Caden
A year after the events that forever changed her life, 15-year-old Caden Roth is searching for a kind of stability that is not easy to find in her new world.
From Interitas Volume 2: False Prophets
The more time that elapsed between her and the events of 2014, the easier it was for her to keep them from consuming every single thought twenty-four hours a day, but even now they were always there, chewing at the edges of her brain. Some days the chewing was louder than others, and this was one of those days.
2014 had sucked as far as Caden was concerned. She didn’t think “sucked” was even close to the right word for it, but there were no words that did an adequate job of describing the depth of the horrors of that particular year, so she went with “sucked” for no other good reason than she liked saying it.
2015 didn’t suck. It wasn’t that it was necessarily fantastic, but no one had tried to shoot her, blow her up, or run her down with a bus—all of which had happened to her in 2014—so she figured that was an improvement no matter how you were measuring things. For the first few months after the craziness, both she and everyone around her was on high alert, waiting for more people or things to come after her. But some sort of cosmic “cloaking” had been created that kept the bad guys from being able to easily find her, and everyone else who knew where she was either died or scurried off into a hole to lick their wounds. No one knew for sure where the cloak had come from or how long it would last, but she was certainly grateful for it.

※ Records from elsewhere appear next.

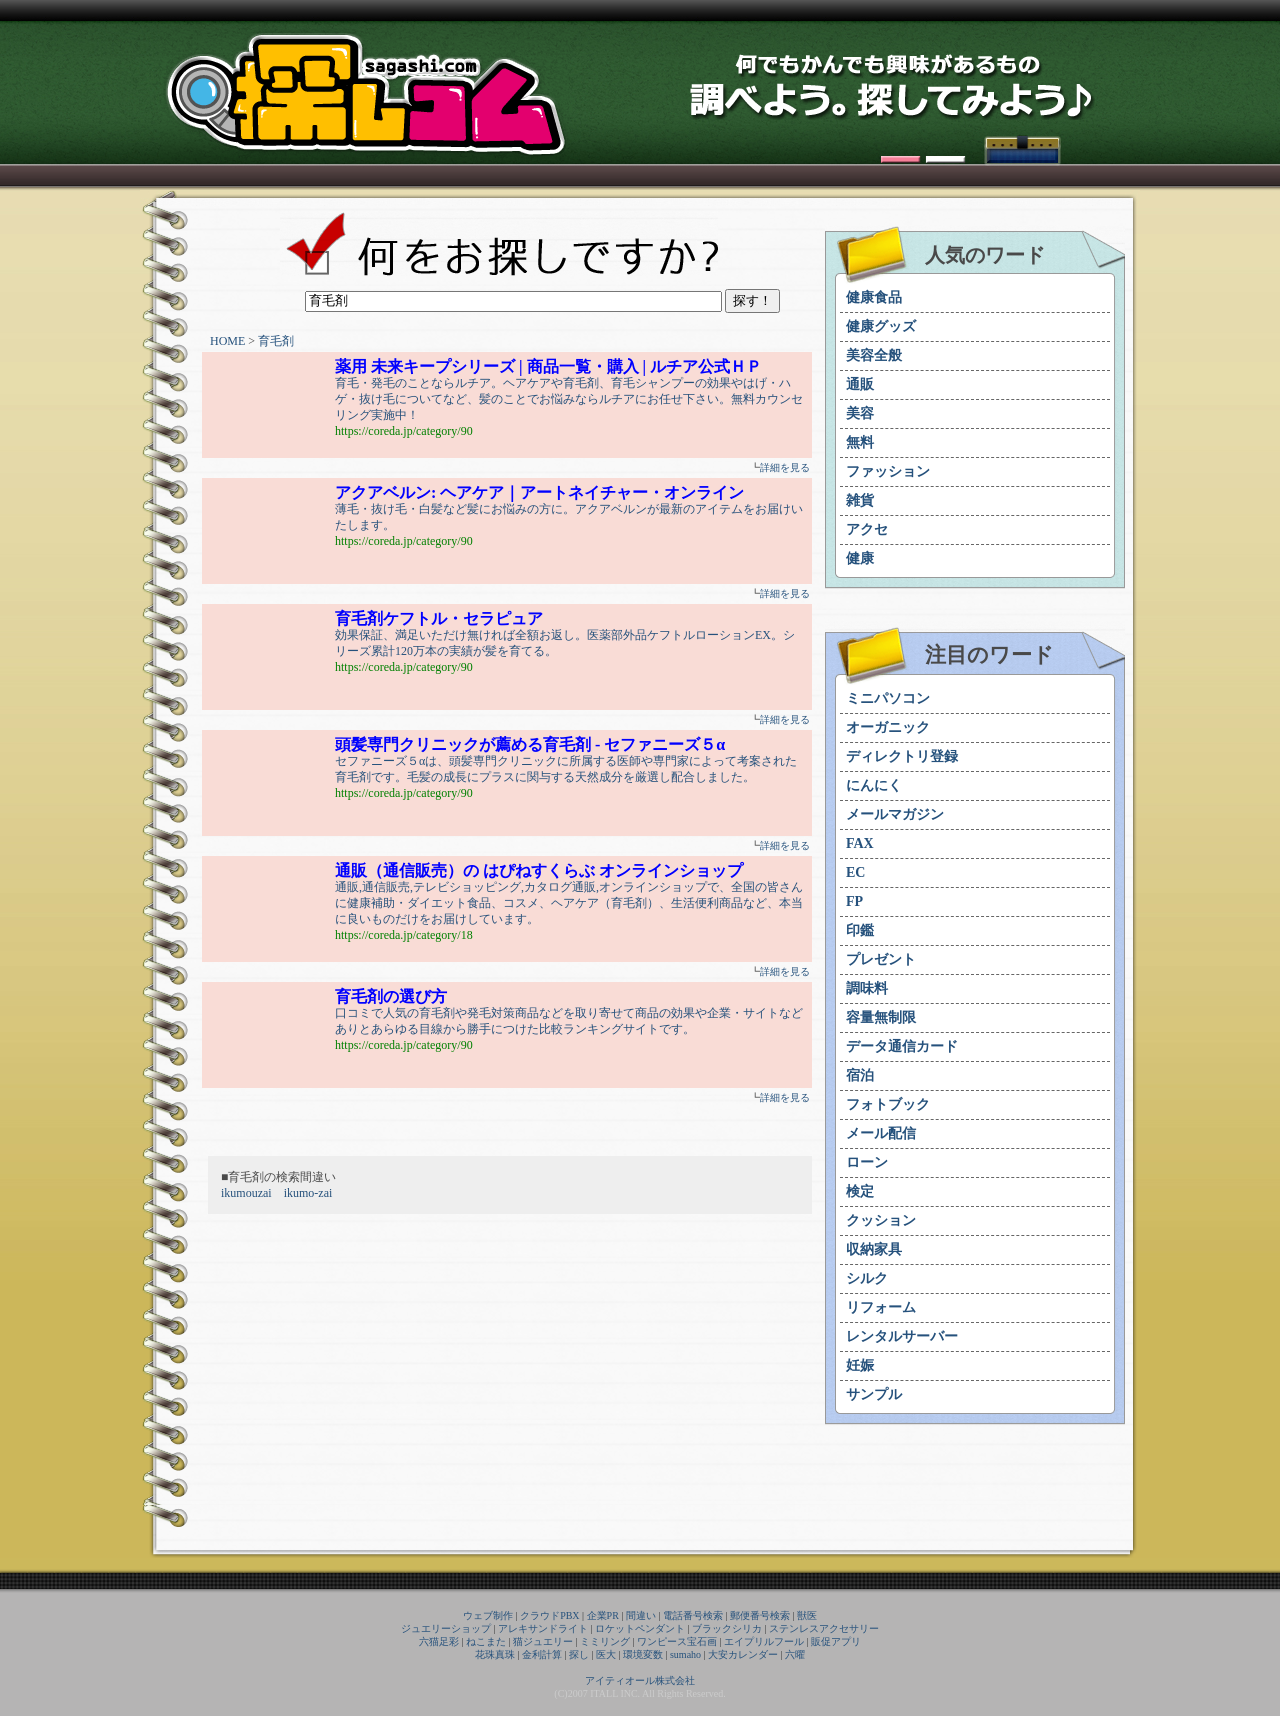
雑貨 (860, 500)
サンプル (874, 1394)
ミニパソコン (888, 698)
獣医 (807, 1615)
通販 (860, 384)
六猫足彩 (439, 1641)
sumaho (685, 1654)
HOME (227, 341)
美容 (860, 413)
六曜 (795, 1654)
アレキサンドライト (543, 1628)
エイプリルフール (764, 1641)
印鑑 (860, 930)
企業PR (603, 1615)
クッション (881, 1220)
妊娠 (860, 1365)
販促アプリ (836, 1641)
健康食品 (874, 297)
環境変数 (643, 1654)
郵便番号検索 (760, 1615)
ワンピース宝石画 (677, 1641)
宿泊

She could still see ghosts, spirits, and all other manner of beings as they crossed over from the limbo world of Interitas. Collectively, they were known as manes, and most of them were harmless—lost souls who often didn’t even know they were dead and were just looking for a way to finish their journey to whichever side they were heading. Her encounters with spirits in the last year had mostly been innocuous, often happening in specific places to which the manes had some sort of connection. Once she learned them, she tried to avoid those spots as much as possible, but Savannah was called the most haunted city in America, so it wasn’t easy.
There had only been a couple of scary incidents. The worst was probably when she had been walking through a farmer’s market in the spring and stumbled upon a specter—a soul that was enraged by someone or something specific and wanted to wreak havoc on that person or place. The specter’s anger was not directed at her, but as soon as it realized she could see it, it turned its fury in her direction. Caden thought the other shoppers must have believed she was a crazy person, running through the narrow maze of stalls as various bits of produce mysteriously pelted her. Once she got about a block away, the attack stopped. She had not been back to that farmer’s market since.
But that was the exception rather than the rule, and to her way of thinking, once you’ve had someone shoot at you with a cannon, which had also happened last August, an apple to the head really didn’t seem like that big of a deal.